══ Task inputs ══

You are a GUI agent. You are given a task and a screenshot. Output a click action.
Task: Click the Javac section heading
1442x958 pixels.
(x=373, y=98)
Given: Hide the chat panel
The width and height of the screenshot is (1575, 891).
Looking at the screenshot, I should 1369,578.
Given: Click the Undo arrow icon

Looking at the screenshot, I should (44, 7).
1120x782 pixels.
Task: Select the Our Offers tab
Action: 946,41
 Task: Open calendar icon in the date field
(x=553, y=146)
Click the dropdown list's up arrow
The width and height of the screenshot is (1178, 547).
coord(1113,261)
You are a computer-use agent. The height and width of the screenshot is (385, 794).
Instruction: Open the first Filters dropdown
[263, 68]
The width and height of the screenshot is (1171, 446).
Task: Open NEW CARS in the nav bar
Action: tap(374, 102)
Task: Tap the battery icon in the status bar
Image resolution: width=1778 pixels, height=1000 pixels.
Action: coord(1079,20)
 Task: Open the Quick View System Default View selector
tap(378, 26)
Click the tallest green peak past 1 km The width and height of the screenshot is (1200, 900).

═══

**What you are asked to do:** From the data, collect all lines where the string "agent" appears.

**Output:**
You are a GUI agent. You are given a task and a screenshot. Output a click action.
You are a computer-use agent. The height and width of the screenshot is (385, 794).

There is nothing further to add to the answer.